● **Tâches à réaliser**
1. Selon l'extrait sur Adenès, à quelle date le duc, malade à Louvain, se trouvait-il lorsqu'il fit ouvrir les portes de son hôtel ?
2. Rédigez la suite de l'extrait sur Adenès à partir de sa dernière phrase.

Menestrex au bon duc Henri
Fui. Cil m’aleva et norri
Et me fist mon mestier aprendre.

De ces lignes on a déduit naturellement que notre poëte vit le jour dans le Brabant, qu’il appartenait à une famille peu favorisée des dons de la fortune et, que sa naissance ne saurait guère être reportée au delà de l’année 1240. On y voit aussi qu’une fois initié à l’art de la poésie, il obtint la position officielle de ménestrel de la cour de son généreux protecteur. Si, à ce titre, il vécut dans une certaine familiarité littéraire avec Henri III, on ne le sait pas d’une manière certaine ; mais rien n’autorise à en douter. En effet, dans plusieurs passages de son poëme de Cléomadès, il manifeste le plus vif attachement pour ce prince. Même lorsque, le 28 février 1261, le duc, se trouvant malade à Louvain et sentant venir la mort, eut fait ouvrir toutes larges les portes de son hôtel, afin que, riches et pauvres, on laissât pénétrer autour de sa couche tous ceux qui le souhaiteraient, Adenès assista pieusement à cette belle agonie, durant laquelle, dit-il, loin d’avoir besoin de sermons, le mourant prêchait lui-même les autres et distribuait des aumônes.

● **Données fournies**
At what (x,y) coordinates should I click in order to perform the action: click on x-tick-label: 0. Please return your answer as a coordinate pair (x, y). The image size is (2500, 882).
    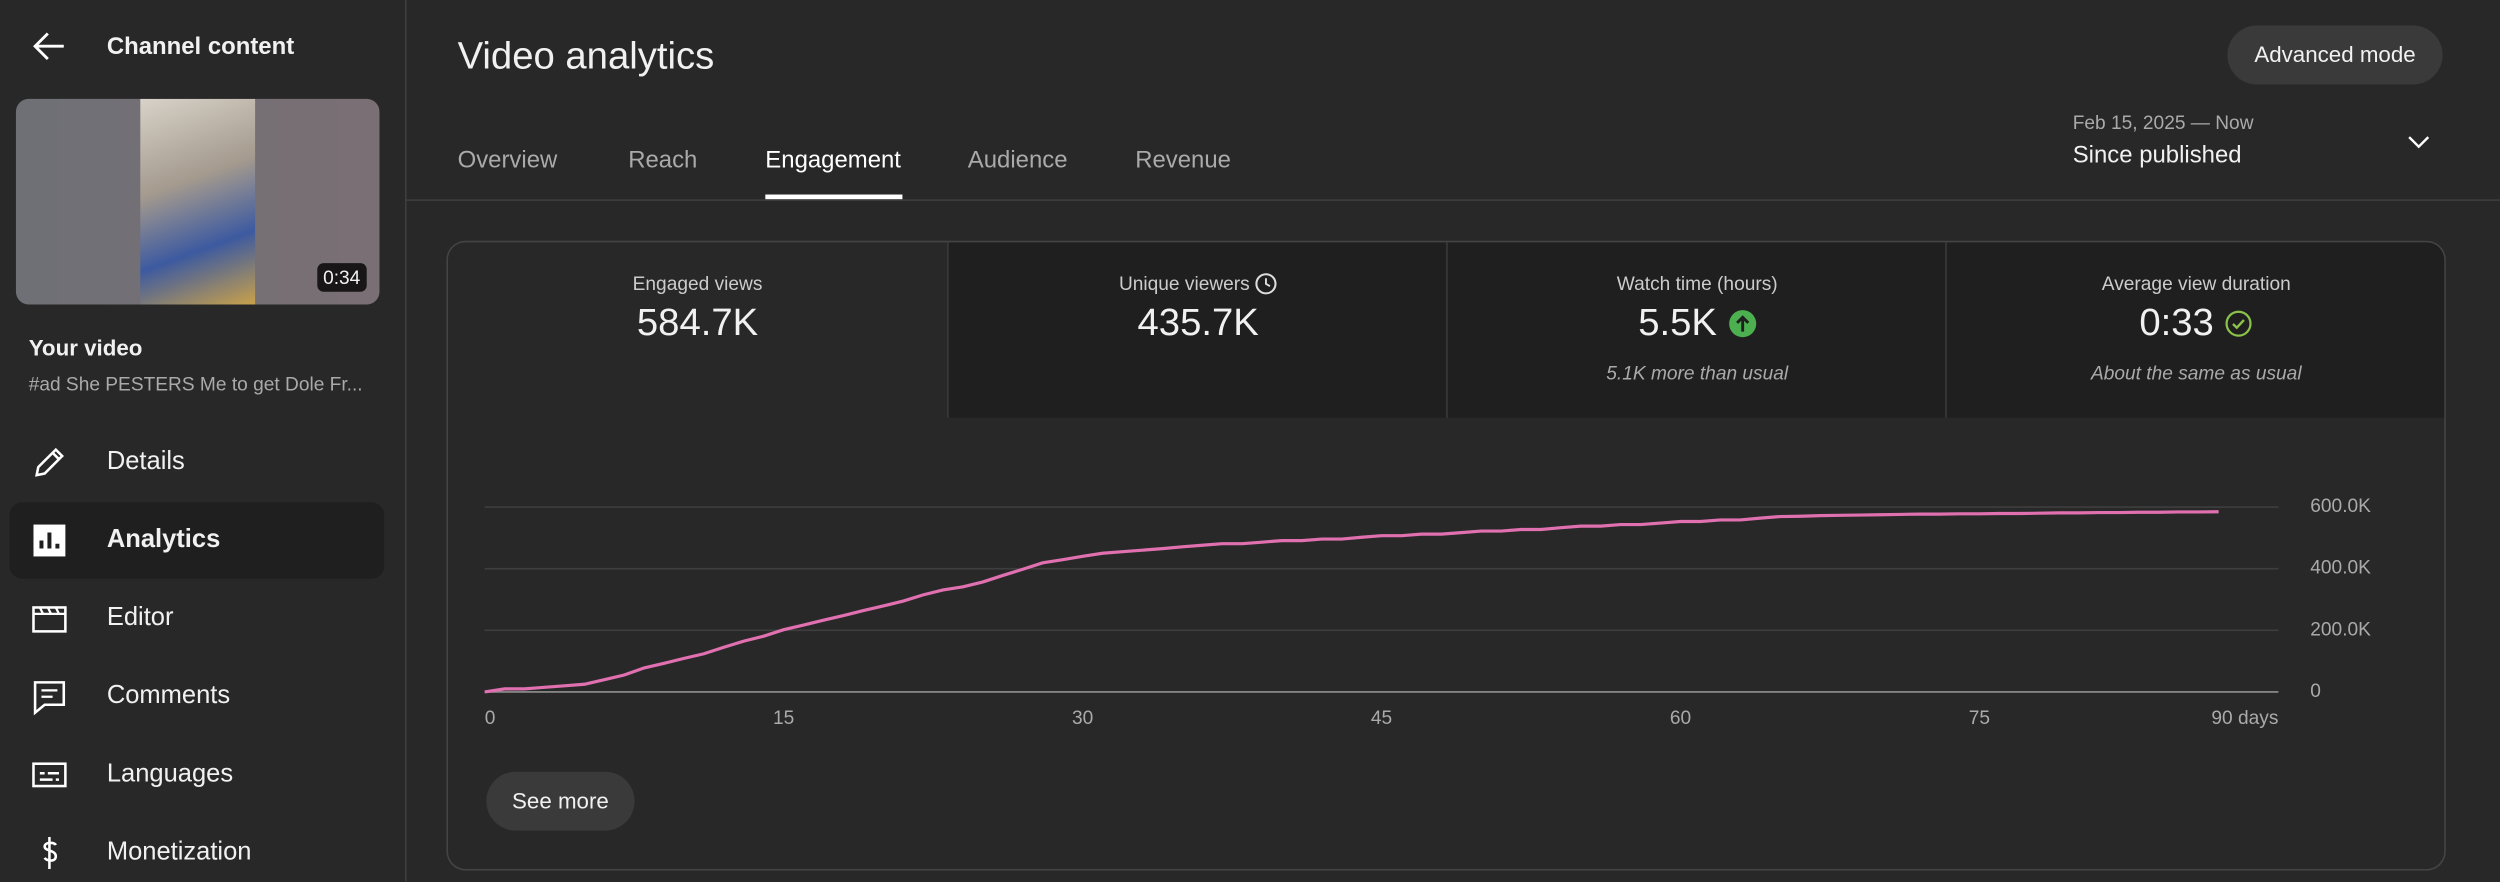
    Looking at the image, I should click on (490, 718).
* * *
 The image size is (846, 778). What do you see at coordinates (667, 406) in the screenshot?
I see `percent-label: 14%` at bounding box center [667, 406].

● **Vos réponses**
1. Le 28 février 1261.

2.
Je meïsmes aussi i fui,
Qui puis bien dire, sans doutance,
K’ains plus bele reconnoissance
Ne pot avoir mes hom mortés
Que il ot. Diex en soit loés !

Bien des années après ce jour, il se souvint encore avec attendrissement de la triste et touchante scène dont il avait été témoin, et s’écria dans l’élan de sa douleur et de sa reconnaissance :

Loians princes fu et gentis,
Et bons, et biaus, et dous, et frans,
Et courtois.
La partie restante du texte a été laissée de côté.